Risponde raccontando un episodio riguardante la sua giovinezza. «Quando nel
dicembre 1944 fui chiamato al servizio militare, il comandante di compagnia
domandò a ciascuno di noi a quale professione aspirasse per il futuro. Risposi
di voler diventare sacerdote cattolico. Il sottotenente replicò: “Allora lei
deve cercarsi qualcos’altro. Nella nuova Germania non c’è più bisogno di
preti”».
Questa “inutilità” del prete caratterizza anche il nostro tempo, anche se per
ragioni diverse. Presa dal dominio tecnico e dalla globalizzazione, la società
attuale non sa che farsene di una “professione” come questa, nonostante i tanti
problemi dell’uomo contemporaneo gridino forte il bisogno di una risposta
“umana”, non tecnologica, che solo Dio può dare. Perciò, «sì, ha senso diventare
sacerdote: il mondo ha bisogno di sacerdoti, di pastori, oggi, domani e sempre,
fino a quando esisterà».
Fondamentale la comunità
Benedetto XVI colloca, fin dall’inizio della sua Lettera, la vocazione
sacerdotale nel contesto del popolo di Dio, e questa scelta aiuta anche i
consacrati a rimanere ben ancorati a questa certezza: la vocazione del
consacrato, come del sacerdote, è chiamata a servire il popolo di Dio con lo
spirito dello stesso Cristo Gesù. È il popolo di Dio il luogo di nascita di ogni
vocazione ed è insieme referente della testimonianza di vita e del servizio
pastorale.
Il riferimento pone in evidenza come non si diventa sacerdoti o consacrati da
soli: c’è bisogno della comunità per fare il cammino in preparazione al servizio
sacerdotale e alla vita consacrata. Senza porre le radici nella storia e nella
tradizione, senza l’apporto dei fratelli e una coscienza lucidamente
“comunitaria”, la vocazione diventerebbe un percorso in solitaria destinato alla
sterilità. L’annotazione, quindi, non è affatto superflua e trova tutta la sua
plausibilità in questi tempi in cui non sono rari i casi di nuove vocazioni (più
o meno giovani) alla vita consacrata e al sacerdozio che vivono il tempo della
formazione come un periodo di “attesa obbligata”, per poter poi vivere la
propria consacrazione o il sacerdozio come a loro sembra più opportuno.
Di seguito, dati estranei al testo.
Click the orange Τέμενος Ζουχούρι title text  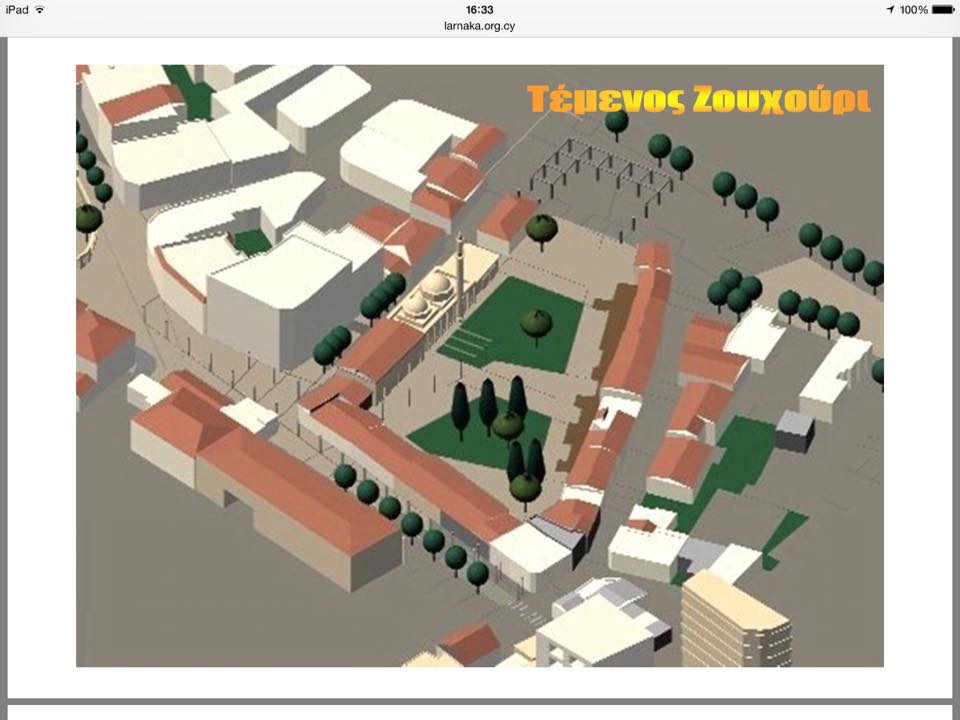click(698, 100)
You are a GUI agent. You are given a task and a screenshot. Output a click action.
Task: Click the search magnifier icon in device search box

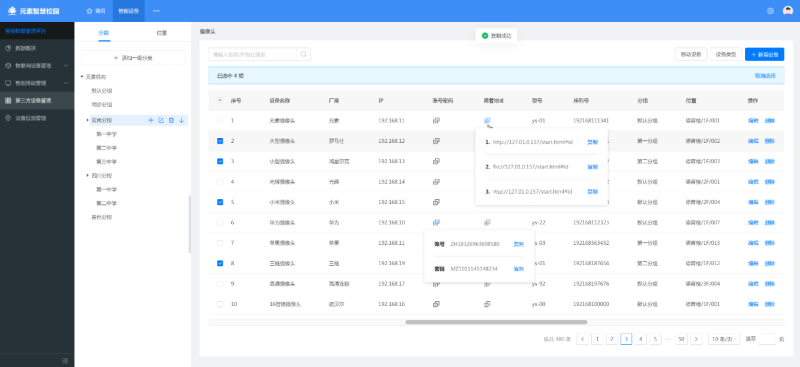(x=304, y=54)
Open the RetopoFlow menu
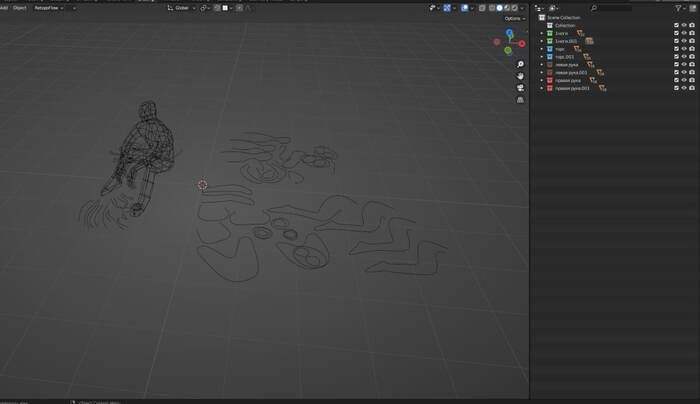This screenshot has width=700, height=404. click(x=48, y=8)
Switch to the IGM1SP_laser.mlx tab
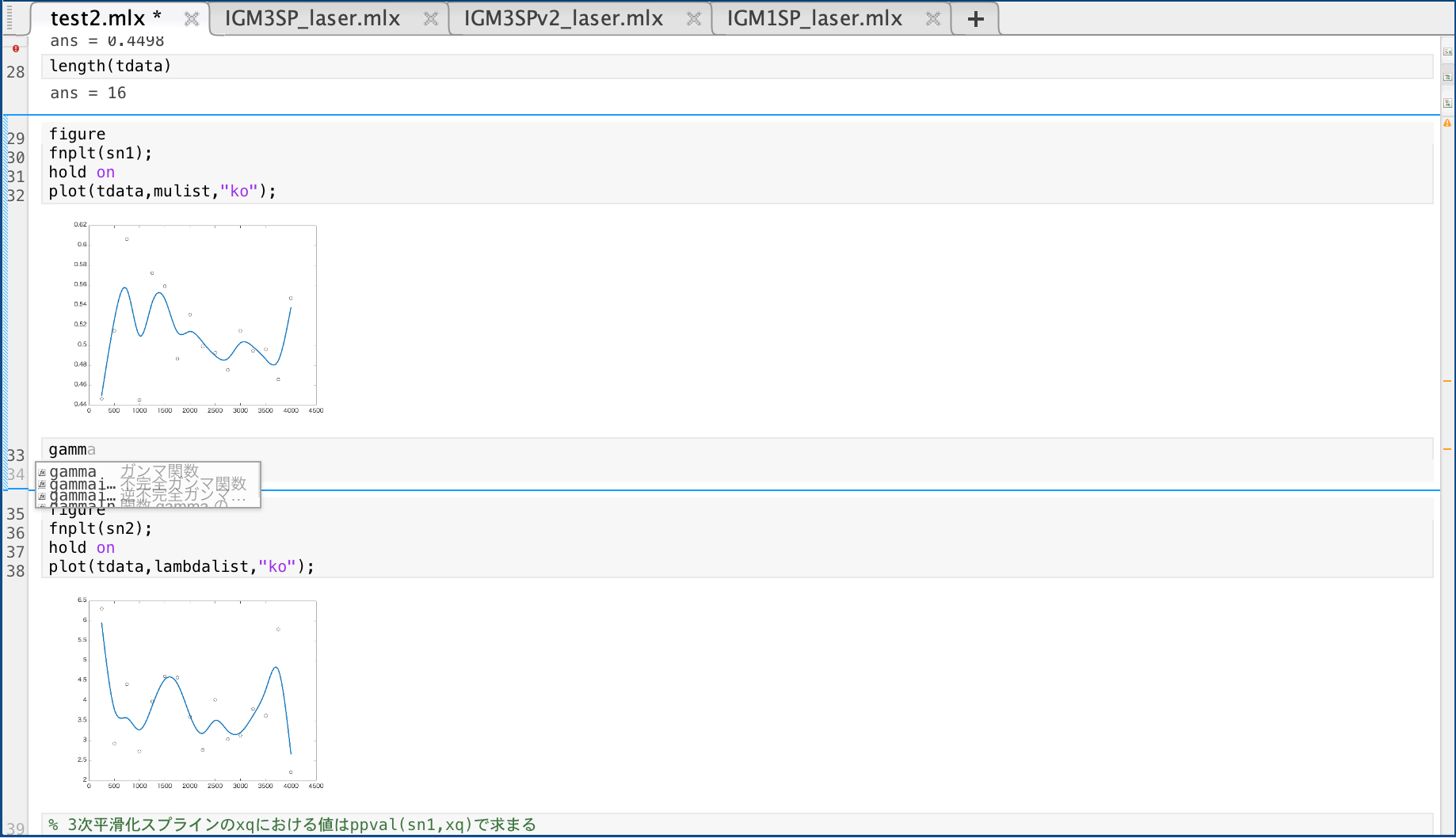This screenshot has width=1456, height=838. 814,19
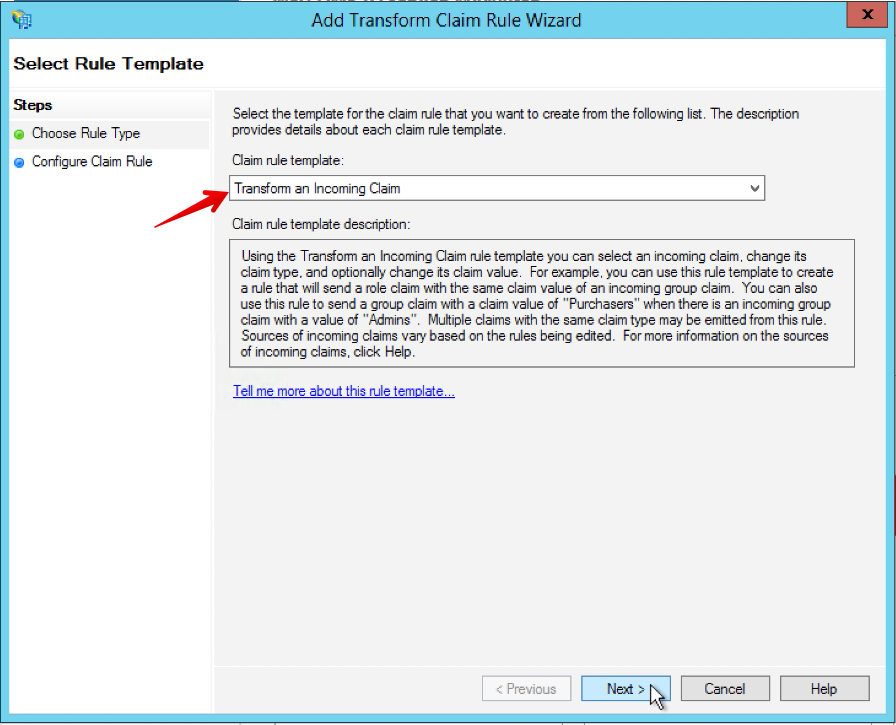This screenshot has height=725, width=896.
Task: Open Help for the wizard
Action: [823, 689]

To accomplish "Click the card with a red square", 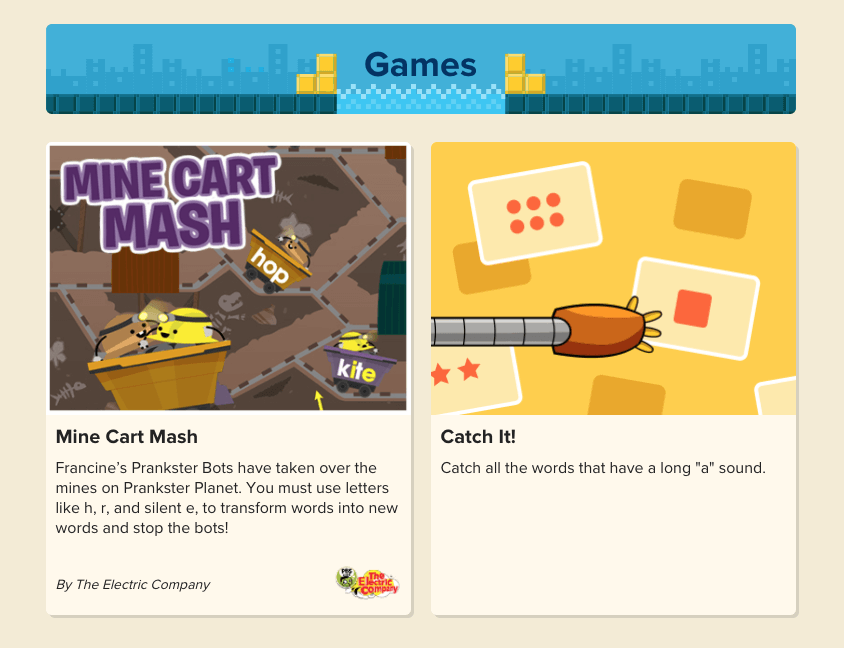I will pos(697,308).
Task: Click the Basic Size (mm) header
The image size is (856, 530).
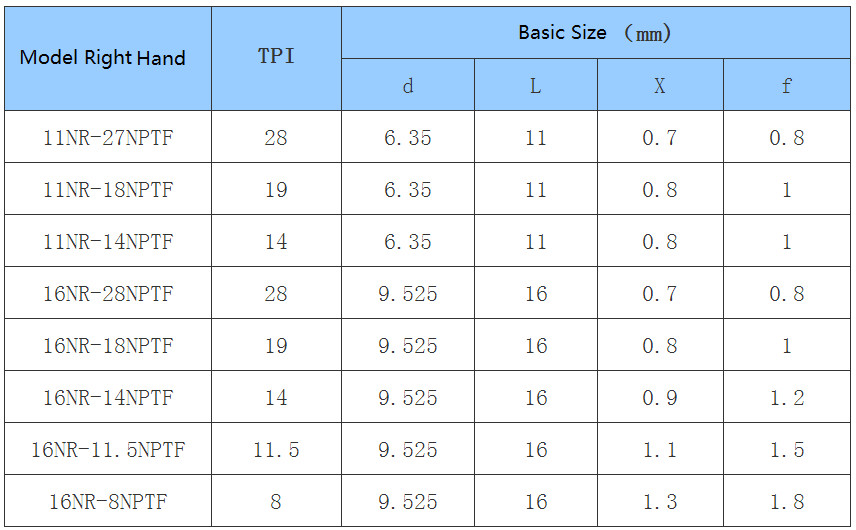Action: pos(596,33)
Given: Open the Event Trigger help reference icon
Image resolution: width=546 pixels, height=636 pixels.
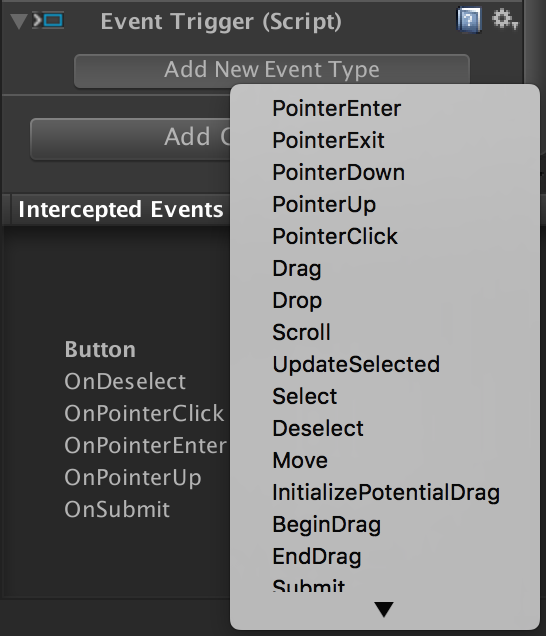Looking at the screenshot, I should coord(469,19).
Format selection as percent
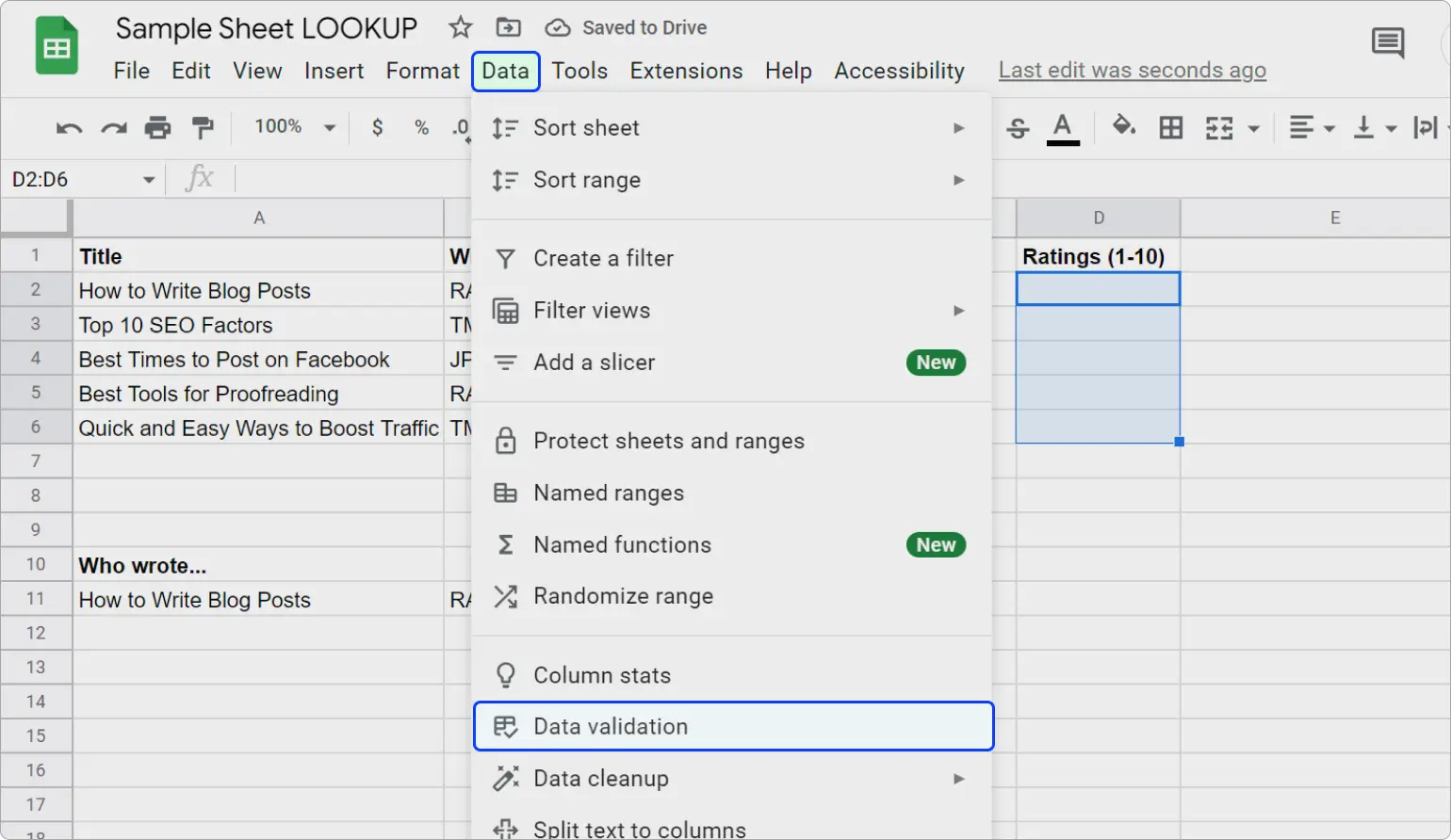Screen dimensions: 1451x840 coord(421,128)
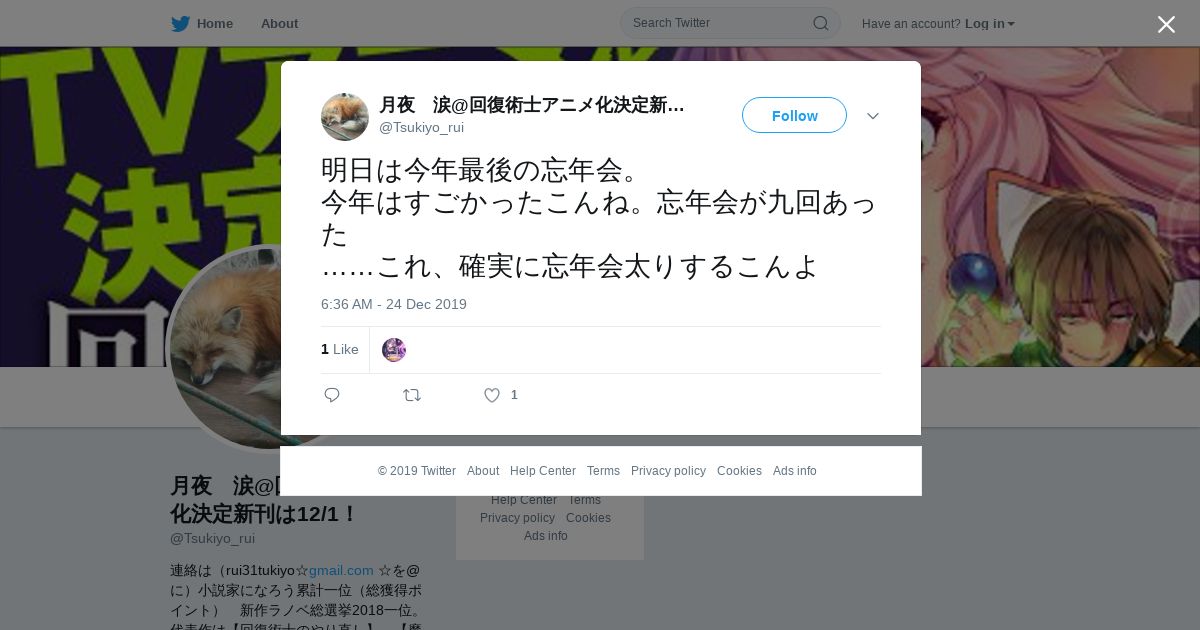Open the @Tsukiyo_rui handle in tweet header
This screenshot has height=630, width=1200.
[x=421, y=127]
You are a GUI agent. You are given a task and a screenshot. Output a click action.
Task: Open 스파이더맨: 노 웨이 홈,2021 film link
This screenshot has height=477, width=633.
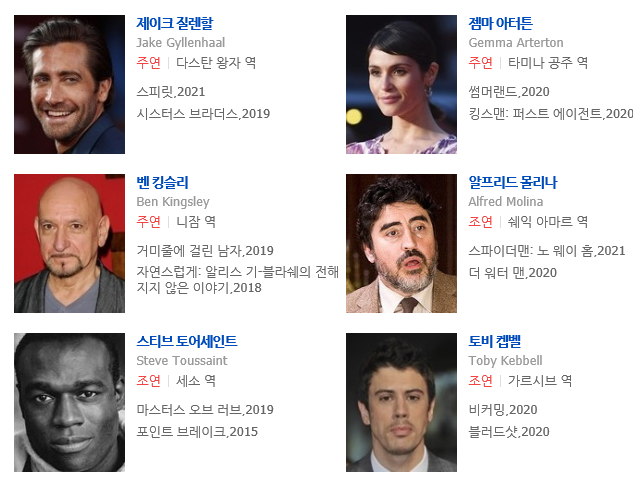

Non c’è dubbio che è sempre bene mettere in questione, in primo luogo, la stessa
formazione, così come è portata avanti, nei suoi criteri e nelle modalità
pedagogiche. Se i formatori desiderano verificare i giovani e aiutarli è giusto
che siano i primi ad avere e mantenere un atteggiamento di discernimento su di
sé sempre operante. A questo presupposto si aggiunge un fenomeno tipico di
questi nostri tempi, che tocca da vicino la dinamica formativa. C’è da tener
presente una spinta individualistica, tipica della nostra società, che sta
segnando fortemente le comunità, dove sembrano prevalere criteri di vita che non
hanno come punto di riferimento la logica evangelica e comunitaria. Questa
fatica non è da drammatizzare: è semplicemente fisiologica in un cammino di
crescita. Il punto critico sta, invece, in quanto si è disponibili e si vuole il
confronto, che è poi l’aspetto che dice riferimento all’importanza dell’altro, e
alla percezione dell’altro come una chiamata e un’opportunità di crescita, di
apprendimento, di salvezza.
Il periodo formativo, per alcuni, si riduce a un periodo in cui ci si deve
adeguare a regole e stile di vita in modo compiacente, come un passaggio a cui è
necessario “piegarsi” senza problematizzare, per entrare, dopo la professione
solenne e l’ordinazione, nella fase della piena autonomia di volontà e
decisioni, dove ad essere decisivi sono le sensibilità e i progetti personali.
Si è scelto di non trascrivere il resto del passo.